MINI GLOSSÁRIO DE PORTUGUÊS VARIANTE ANGOLANA:
- Bidon: garrafa de água
- Banheira: alguidar, recipiente de mil utilidades
- Ché: expressão de surpresa ou espanto, pequena explosão de emoção
- Ainda: usado para "ainda não", negação
- Ginguba: amendoim
- Birra: cerveja
- Aiuê: grito da alma, seja de dor ou de alegria
- Boda: qualquer celebração ou festa
- Estamos juntos: cumprimento de despedida, abraço em forma de palavras
- Desconseguir: Não conseguir, quando o possível faz uma pausa
- Bom dia sim, boa tarde sim, boa noite sim: forma carinhosa de retribuir cumprimentos
- Fazer os deveres: não são trabalhos de casa, mas sim o romântico pedido de casamento
- Não há maca: palavras mágicas que dissolvem preocupações, equivalente a "não há problema"
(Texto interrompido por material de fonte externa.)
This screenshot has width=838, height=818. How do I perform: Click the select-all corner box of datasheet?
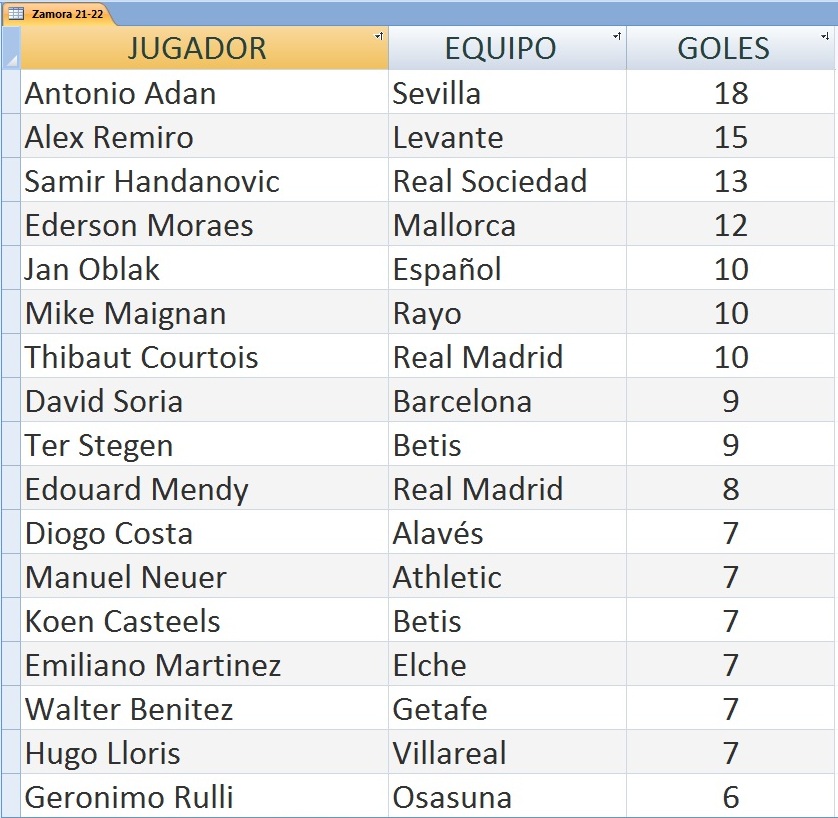[x=11, y=48]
- Dar gasosa: arte subtil de "facilitar" processos através de subornos
- Kamba: mais que amigo ou companheiro, é irmão de coração nas aventuras da vida
- Táxi: Miniautocarro, o transporte público em Angola em carrinhas de cerca de 15 pessoas
- Secretária do lar - Empregada doméstica
- Mamoite* - não é só uma pessoa mais velha, mas uma biblioteca viva de experiências; aquele que carrega nas rugas a história de um povo.
- Maia* - mais que atrapalhar, é quando o destino resolve fazer uma pausa nos nossos planos; a arte de complicar o que poderia ser simples.
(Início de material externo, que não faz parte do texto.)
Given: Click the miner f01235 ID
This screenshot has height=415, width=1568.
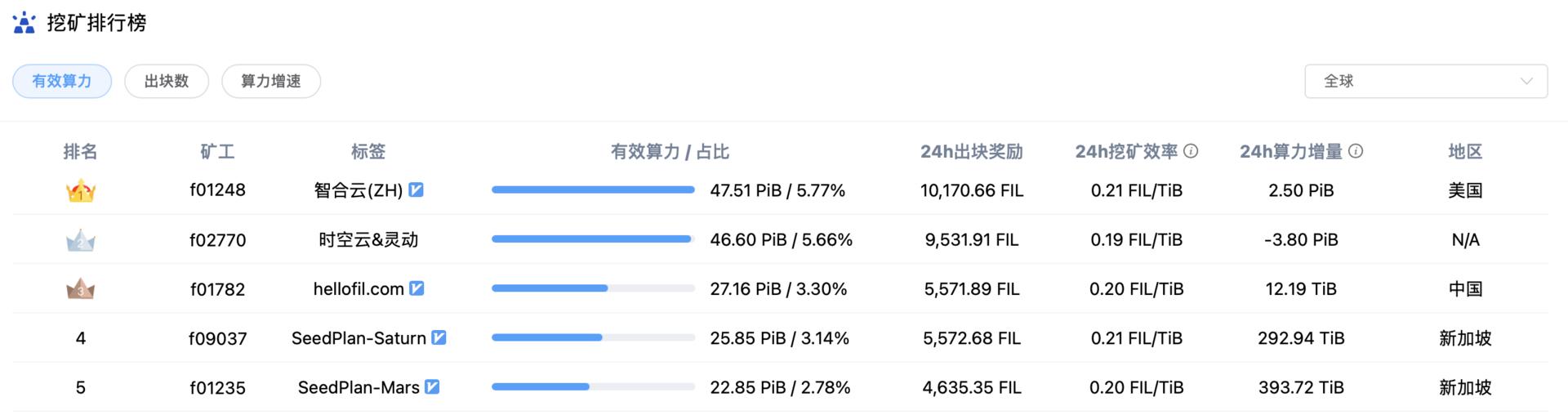Looking at the screenshot, I should [217, 387].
- Cassule* - o caçula da família, aquele que fecha com chave de ouro a obra prima dos pais; o mais novo de todos os irmãos, ou o último, mas nunca menos importante.
- Soba* - mais que uma simples autoridade, é o guardião das tradições e da justiça nas comunidades; aquele que carrega no bastão do poder a sabedoria dos ancestrais e a responsabilidade de manter a harmonia entre seu povo.
- Swag* - mais que atitude, estilo ou confiança, é a arte de caminhar como se o mundo fosse uma passarela; aquela energia que faz até o simples ato de respirar virar um show de personalidade.
*Atualizado em 17 de novembro de 2024
Nota: Estas descobertas são partilhadas com o coração transbordando de carinho e admiração pela riqueza infinita do português falado em Angola, terra onde as palavras ganham asas e voam livres no céu da imaginação.